Yalnızca tıbbi bir sorun da değildir, hastanın psikolojisini de bitiren, sosyalleşmesini de bozan, hastanın kendine olan güvenini azaltan, hastayı depresyona sokan bir hastalıktır. Her başladığı tedavi yarım kalmış veya etkisi olmamıştır. Hatta çok uzun bir süre lenfödem hastalarının tanıları bile koyulamamış, çoğu zaman bacağında "varis" olduğu söylenmiş. Hastaya hem zaman hem moral hem de para kaybettirilmiş. İşte, bu hastaların tedavisi sabırla hem tıbbı hem estetik hem de psikolojik yapılmalıdır.

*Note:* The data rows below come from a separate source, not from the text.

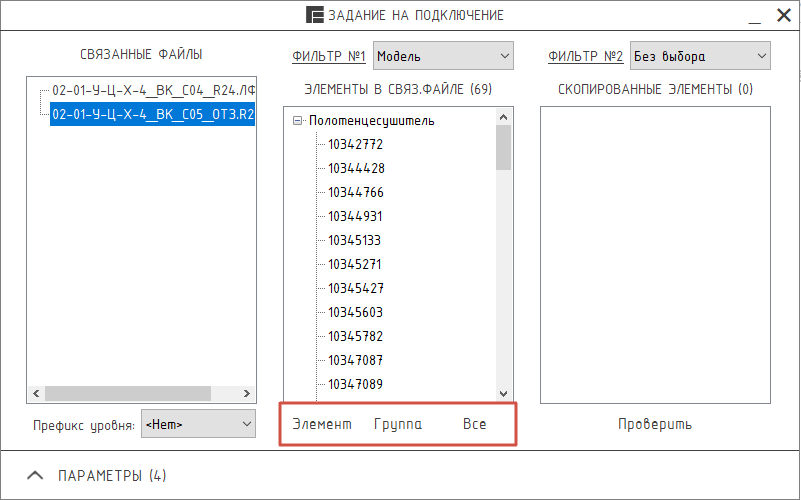Viewport: 801px width, 500px height.
Task: Select linked file 02-01-У-Ц-Х-4_ВК_С05_ОТЗ
Action: pos(153,114)
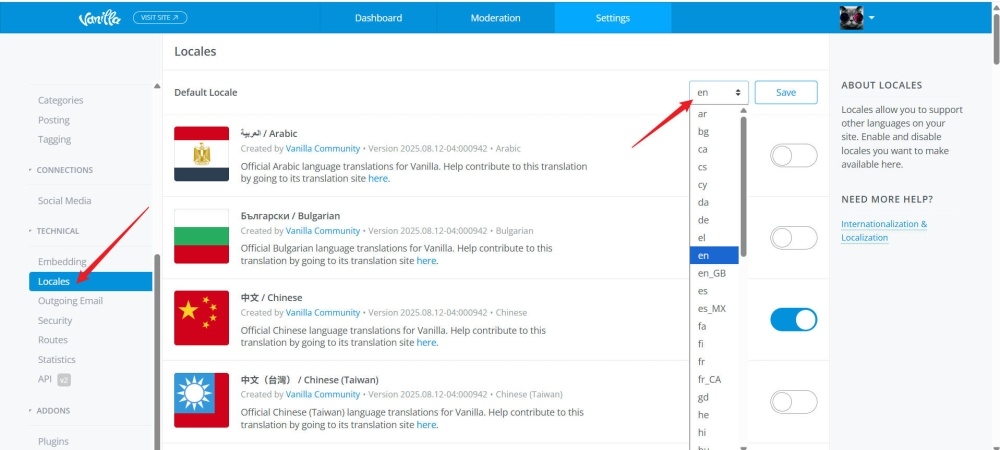This screenshot has height=450, width=1000.
Task: Turn on the Chinese (Taiwan) locale toggle
Action: [x=793, y=401]

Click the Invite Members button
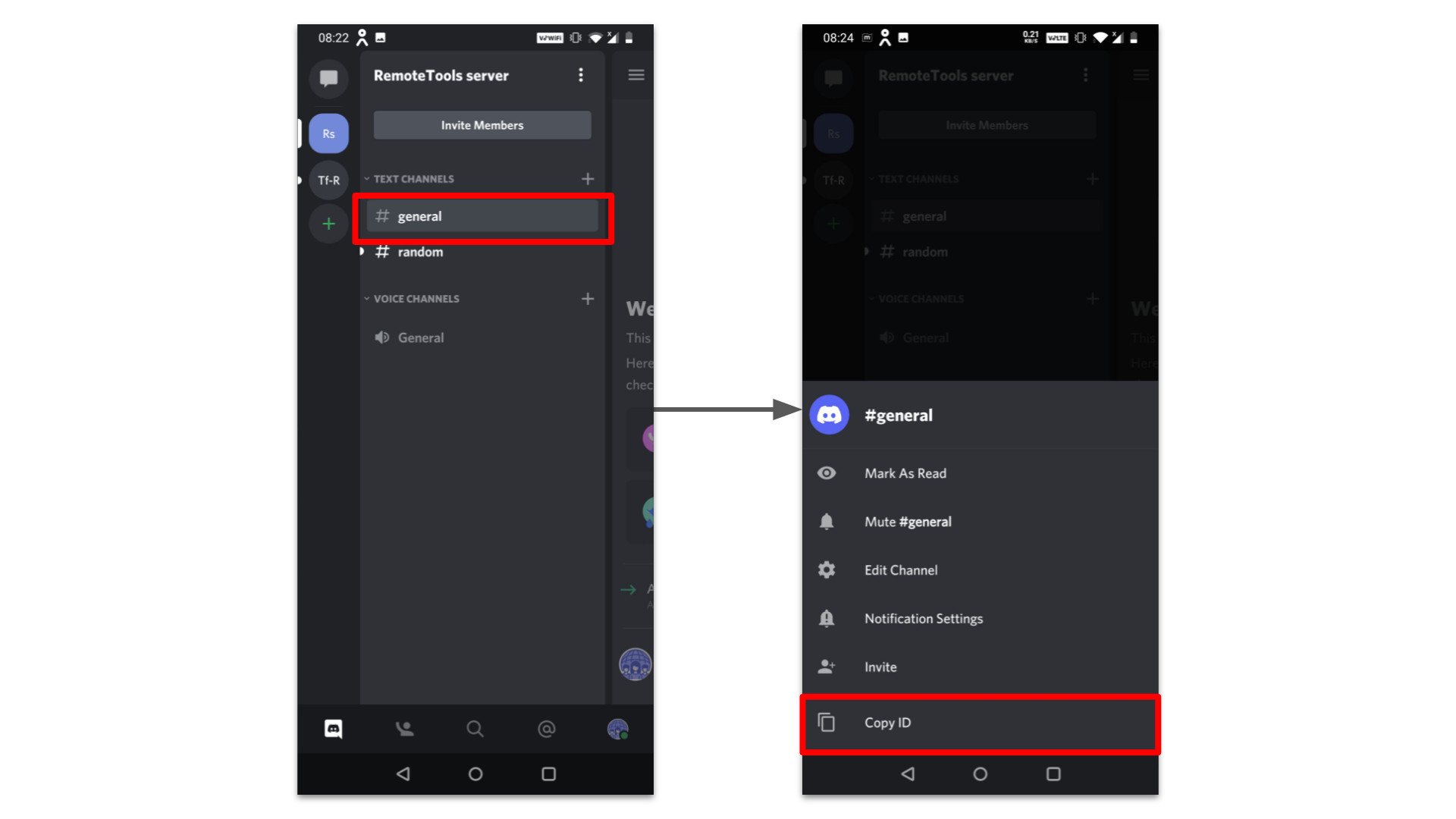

LENFÖDEM HASTALARI İÇİN YOL HARİTASI
Öncelikle şunu belirtmeliyim ki, bu hastalık hem toplum tarafından hem de sağlık camiası tarafından ÇOK AZ biliniyor ve tanınıyor. Yani bilinmesi ve her yönüyle hakim olunması gereken en az 3 önemli durum vardır:
1- Lenfödemin erken bir dönemde tanınması
2- Geç kalmadan tedavi edilmesi ve
3- Sabırla hem hasta hem de LENFÖDEM EKİBİ tarafından takip edilmesi gerekir.
İşte bu 3 önemli noktaya hakim olan bir ekip önemli ve gereklidir. Bu 3 sistem düzgün çalışmaz ise hiçbir ilerleme sağlanmaz. İşte bu nedenle hem toplum hem de sağlık merkezleri bu konuda yeterli bilgi ve tecrübeye sahip değildir. Buna rağmen sosyal medya da LENFÖDEM GRUPLARI gibi topluluklar oluşturuluyor ve kendileri arasında herkes bacak veya kol resimleri paylaşıyor. Bu gruplara bazı sağlık görevlileri, tıbbi malzeme satan kişiler de katılıyor. Paylaşılan bacak resimlerinin altına yorumlar yazılıyor ve herkes bir diğerine TAVSİYE ve TEDAVİLER de bulunuyor.